> Extracted data
◇ ◇ ◇ ◇ ◇ ◇ ◇
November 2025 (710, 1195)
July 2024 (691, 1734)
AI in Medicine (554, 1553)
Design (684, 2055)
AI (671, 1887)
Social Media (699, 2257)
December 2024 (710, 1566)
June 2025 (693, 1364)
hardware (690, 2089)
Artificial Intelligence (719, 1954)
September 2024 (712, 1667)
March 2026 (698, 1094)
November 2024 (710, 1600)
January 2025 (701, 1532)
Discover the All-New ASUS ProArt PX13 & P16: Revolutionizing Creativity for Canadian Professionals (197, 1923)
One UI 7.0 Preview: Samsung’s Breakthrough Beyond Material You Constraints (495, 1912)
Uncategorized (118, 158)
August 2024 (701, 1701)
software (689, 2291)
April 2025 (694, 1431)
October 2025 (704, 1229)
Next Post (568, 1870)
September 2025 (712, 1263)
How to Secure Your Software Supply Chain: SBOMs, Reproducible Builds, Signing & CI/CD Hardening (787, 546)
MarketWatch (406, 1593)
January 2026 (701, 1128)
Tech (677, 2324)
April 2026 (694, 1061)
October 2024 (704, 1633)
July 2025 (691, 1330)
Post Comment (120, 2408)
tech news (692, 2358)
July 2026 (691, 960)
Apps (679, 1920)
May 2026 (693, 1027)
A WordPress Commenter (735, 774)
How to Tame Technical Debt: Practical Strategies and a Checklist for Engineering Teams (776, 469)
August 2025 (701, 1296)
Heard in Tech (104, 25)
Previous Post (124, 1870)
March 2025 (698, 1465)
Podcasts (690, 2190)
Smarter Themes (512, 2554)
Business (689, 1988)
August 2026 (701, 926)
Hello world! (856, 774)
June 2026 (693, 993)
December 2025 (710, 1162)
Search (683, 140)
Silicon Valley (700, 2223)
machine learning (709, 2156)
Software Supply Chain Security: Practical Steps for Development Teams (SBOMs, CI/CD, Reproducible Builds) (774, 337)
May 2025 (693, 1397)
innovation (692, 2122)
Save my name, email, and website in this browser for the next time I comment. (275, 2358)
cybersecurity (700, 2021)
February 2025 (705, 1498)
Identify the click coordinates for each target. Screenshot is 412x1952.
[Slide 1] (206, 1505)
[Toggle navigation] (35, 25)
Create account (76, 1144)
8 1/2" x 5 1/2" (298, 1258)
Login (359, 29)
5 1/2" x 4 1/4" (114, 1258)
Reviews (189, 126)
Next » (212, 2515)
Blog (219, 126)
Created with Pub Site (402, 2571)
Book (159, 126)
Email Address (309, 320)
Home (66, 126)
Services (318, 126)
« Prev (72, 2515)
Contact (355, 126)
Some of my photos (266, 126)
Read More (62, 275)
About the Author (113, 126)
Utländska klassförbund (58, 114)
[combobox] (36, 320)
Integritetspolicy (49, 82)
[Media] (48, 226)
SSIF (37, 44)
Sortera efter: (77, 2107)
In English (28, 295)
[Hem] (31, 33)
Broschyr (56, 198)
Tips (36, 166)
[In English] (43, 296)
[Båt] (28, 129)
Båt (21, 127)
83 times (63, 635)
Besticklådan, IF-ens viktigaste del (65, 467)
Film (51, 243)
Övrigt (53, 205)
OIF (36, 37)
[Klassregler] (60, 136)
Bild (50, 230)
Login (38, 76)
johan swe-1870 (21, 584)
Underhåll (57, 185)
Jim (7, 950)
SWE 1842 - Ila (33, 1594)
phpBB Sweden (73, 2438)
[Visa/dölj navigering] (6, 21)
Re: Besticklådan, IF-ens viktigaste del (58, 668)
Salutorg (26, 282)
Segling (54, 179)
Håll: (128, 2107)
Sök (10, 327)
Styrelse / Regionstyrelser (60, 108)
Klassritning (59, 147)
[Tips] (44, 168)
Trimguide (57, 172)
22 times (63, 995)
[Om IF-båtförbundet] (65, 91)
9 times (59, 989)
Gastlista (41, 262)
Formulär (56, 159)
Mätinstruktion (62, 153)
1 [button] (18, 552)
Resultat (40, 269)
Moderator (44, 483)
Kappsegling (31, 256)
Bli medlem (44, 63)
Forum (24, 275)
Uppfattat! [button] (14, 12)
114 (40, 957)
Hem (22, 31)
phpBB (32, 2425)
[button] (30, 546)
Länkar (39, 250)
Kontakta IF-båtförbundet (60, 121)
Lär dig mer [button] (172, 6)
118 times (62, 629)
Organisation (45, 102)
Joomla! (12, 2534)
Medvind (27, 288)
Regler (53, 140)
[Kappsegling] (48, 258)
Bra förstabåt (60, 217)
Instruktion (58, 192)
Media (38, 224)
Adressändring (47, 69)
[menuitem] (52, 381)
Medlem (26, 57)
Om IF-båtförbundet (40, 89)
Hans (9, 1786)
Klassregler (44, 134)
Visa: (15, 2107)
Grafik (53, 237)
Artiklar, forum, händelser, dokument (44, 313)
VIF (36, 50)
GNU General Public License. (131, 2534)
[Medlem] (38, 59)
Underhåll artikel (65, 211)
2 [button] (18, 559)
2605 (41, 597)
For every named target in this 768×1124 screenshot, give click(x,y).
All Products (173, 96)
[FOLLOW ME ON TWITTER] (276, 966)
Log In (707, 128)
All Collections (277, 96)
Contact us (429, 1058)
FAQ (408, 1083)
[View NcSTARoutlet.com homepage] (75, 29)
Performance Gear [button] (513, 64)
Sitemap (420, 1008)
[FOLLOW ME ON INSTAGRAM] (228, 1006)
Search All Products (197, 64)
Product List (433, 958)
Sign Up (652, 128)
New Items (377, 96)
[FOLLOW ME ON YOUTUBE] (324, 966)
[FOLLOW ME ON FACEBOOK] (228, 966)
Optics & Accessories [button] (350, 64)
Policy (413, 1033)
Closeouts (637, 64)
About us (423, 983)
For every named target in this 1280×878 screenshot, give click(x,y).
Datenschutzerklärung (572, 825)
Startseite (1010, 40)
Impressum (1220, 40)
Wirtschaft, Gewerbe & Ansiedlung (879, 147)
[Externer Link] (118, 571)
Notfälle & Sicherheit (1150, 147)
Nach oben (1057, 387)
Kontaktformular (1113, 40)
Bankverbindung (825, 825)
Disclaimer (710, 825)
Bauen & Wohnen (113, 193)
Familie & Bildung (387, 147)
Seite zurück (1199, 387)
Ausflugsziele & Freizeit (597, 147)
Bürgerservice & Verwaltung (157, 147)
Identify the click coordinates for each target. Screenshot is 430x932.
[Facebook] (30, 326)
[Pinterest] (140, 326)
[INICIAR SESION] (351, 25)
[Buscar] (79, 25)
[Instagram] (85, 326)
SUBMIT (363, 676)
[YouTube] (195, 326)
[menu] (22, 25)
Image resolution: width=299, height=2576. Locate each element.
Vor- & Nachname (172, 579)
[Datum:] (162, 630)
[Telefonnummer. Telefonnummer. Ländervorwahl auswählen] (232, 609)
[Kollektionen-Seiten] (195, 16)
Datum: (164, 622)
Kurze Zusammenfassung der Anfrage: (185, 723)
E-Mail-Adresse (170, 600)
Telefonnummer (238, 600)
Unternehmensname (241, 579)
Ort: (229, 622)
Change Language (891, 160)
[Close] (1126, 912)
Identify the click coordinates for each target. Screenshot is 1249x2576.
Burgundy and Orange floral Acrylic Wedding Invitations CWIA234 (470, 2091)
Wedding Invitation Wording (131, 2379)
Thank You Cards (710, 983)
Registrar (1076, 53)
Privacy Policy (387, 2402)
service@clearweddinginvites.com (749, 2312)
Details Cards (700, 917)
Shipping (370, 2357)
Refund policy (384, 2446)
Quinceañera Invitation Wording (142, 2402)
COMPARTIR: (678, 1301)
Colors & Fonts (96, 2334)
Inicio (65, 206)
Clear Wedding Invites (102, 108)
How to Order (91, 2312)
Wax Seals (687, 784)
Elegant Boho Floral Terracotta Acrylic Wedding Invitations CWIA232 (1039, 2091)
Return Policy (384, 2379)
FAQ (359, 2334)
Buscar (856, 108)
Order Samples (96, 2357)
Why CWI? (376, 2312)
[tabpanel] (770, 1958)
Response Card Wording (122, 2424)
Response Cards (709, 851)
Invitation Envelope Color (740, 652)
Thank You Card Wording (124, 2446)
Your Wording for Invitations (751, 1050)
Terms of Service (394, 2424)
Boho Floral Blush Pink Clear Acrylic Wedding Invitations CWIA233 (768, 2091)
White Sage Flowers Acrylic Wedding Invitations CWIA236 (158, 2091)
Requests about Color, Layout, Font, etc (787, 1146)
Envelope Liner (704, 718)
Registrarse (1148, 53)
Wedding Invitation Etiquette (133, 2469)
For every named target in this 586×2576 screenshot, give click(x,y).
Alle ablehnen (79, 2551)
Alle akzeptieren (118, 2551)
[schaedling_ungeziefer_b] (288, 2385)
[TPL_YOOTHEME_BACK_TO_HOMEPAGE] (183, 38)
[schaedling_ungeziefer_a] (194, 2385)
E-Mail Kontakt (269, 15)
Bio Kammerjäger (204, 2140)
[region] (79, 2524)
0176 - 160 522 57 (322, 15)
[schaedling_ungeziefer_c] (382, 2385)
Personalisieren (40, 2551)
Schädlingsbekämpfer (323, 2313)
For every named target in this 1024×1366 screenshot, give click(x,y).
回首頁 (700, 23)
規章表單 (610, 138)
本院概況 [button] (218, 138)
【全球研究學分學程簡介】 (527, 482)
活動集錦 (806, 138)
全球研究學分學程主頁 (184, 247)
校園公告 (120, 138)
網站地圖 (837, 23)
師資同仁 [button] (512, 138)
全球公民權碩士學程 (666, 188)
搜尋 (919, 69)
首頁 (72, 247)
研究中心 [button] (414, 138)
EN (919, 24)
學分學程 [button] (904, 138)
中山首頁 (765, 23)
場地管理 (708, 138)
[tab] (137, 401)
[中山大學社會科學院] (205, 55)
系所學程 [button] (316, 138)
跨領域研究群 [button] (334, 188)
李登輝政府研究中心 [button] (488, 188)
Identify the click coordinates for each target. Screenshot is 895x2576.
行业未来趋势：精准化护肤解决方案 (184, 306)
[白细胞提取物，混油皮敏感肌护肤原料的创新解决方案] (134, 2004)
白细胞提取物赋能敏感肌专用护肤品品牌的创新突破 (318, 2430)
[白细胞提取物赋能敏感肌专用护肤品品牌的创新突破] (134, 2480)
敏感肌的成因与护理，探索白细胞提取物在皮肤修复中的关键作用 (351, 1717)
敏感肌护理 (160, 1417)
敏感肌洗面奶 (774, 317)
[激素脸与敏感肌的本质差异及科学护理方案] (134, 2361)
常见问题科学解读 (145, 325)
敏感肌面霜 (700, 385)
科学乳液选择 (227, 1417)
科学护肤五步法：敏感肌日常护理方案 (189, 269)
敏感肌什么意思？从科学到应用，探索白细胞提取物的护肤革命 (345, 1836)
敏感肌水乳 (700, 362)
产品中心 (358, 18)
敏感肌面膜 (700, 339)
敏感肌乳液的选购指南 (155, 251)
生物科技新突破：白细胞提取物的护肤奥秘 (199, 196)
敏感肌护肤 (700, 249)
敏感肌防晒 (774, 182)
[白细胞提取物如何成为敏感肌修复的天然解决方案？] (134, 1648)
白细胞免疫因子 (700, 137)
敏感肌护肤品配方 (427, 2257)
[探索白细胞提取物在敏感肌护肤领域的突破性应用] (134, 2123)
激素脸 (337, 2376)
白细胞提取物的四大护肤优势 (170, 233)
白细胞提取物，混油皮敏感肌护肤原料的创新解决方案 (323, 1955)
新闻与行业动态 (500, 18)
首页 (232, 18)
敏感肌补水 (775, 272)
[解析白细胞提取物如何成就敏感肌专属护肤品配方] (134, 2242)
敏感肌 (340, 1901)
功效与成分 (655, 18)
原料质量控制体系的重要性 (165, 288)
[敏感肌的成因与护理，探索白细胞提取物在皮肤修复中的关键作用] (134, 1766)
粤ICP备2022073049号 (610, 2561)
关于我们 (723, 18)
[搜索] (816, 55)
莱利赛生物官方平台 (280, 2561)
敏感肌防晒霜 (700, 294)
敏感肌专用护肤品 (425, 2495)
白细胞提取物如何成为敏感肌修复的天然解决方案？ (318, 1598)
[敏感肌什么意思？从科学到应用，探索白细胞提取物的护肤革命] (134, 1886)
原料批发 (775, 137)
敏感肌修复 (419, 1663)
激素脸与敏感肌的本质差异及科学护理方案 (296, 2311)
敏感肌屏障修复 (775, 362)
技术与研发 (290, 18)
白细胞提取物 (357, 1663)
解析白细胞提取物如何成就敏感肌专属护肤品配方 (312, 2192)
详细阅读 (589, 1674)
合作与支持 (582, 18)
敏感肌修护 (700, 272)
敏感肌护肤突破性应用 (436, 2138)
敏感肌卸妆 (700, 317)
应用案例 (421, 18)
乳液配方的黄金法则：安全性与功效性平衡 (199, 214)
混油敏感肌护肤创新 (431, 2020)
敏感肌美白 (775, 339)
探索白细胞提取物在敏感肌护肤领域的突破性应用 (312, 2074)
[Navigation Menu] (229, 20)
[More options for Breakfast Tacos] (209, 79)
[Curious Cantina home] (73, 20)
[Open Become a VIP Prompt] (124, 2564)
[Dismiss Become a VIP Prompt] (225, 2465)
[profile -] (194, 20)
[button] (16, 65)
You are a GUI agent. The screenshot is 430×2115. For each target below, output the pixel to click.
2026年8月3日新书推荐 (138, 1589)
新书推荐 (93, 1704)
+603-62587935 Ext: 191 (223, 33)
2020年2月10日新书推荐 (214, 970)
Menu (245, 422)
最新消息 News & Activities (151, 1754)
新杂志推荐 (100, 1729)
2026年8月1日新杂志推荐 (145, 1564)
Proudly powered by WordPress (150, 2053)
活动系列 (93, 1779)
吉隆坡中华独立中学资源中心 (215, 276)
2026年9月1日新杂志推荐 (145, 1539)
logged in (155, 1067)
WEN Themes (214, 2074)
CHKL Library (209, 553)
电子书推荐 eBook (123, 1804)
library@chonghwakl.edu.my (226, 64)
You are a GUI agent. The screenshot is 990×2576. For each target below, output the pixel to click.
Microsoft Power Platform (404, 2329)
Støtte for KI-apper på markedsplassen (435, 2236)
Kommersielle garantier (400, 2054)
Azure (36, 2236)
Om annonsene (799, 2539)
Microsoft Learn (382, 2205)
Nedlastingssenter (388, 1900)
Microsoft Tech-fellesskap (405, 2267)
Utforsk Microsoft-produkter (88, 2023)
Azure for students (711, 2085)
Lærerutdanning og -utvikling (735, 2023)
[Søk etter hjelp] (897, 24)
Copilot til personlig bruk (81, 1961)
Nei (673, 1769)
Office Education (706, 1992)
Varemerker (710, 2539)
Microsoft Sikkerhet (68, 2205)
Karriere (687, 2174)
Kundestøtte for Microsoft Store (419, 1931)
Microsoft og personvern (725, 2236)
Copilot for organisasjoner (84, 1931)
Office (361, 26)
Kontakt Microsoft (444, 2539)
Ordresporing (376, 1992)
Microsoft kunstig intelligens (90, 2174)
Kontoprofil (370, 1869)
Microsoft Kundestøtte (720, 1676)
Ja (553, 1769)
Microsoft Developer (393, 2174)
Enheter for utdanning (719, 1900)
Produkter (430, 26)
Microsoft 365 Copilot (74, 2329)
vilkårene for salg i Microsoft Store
◇ ◇ ◇ ◇ ◇ ◇ ◇
> Task prompt
Among the entries above, the lines between the ones containing "In English (28, 295)" and "Om IF-båtförbundet (40, 89)", inclusive, are to be transcribed exactly. No other line is to be given.

> Response area
In English (28, 295)
[Hem] (31, 33)
Broschyr (56, 198)
Tips (36, 166)
[In English] (43, 296)
[Båt] (28, 129)
Båt (21, 127)
83 times (63, 635)
Besticklådan, IF-ens viktigaste del (65, 467)
Film (51, 243)
Övrigt (53, 205)
OIF (36, 37)
[Klassregler] (60, 136)
Bild (50, 230)
Login (38, 76)
johan swe-1870 (21, 584)
Underhåll (57, 185)
Jim (7, 950)
SWE 1842 - Ila (33, 1594)
phpBB Sweden (73, 2438)
[Visa/dölj navigering] (6, 21)
Re: Besticklådan, IF-ens viktigaste del (58, 668)
Salutorg (26, 282)
Segling (54, 179)
Håll: (128, 2107)
Sök (10, 327)
Styrelse / Regionstyrelser (60, 108)
Klassritning (59, 147)
[Tips] (44, 168)
Trimguide (57, 172)
22 times (63, 995)
[Om IF-båtförbundet] (65, 91)
9 times (59, 989)
Gastlista (41, 262)
Formulär (56, 159)
Mätinstruktion (62, 153)
1 [button] (18, 552)
Resultat (40, 269)
Moderator (44, 483)
Kappsegling (31, 256)
Bli medlem (44, 63)
Forum (24, 275)
Uppfattat! [button] (14, 12)
114 (40, 957)
Hem (22, 31)
phpBB (32, 2425)
[button] (30, 546)
Länkar (39, 250)
Kontakta IF-båtförbundet (60, 121)
Lär dig mer [button] (172, 6)
118 times (62, 629)
Organisation (45, 102)
Joomla! (12, 2534)
Medvind (27, 288)
Regler (53, 140)
[Kappsegling] (48, 258)
Bra förstabåt (60, 217)
Instruktion (58, 192)
Media (38, 224)
Adressändring (47, 69)
[menuitem] (52, 381)
Medlem (26, 57)
Om IF-båtförbundet (40, 89)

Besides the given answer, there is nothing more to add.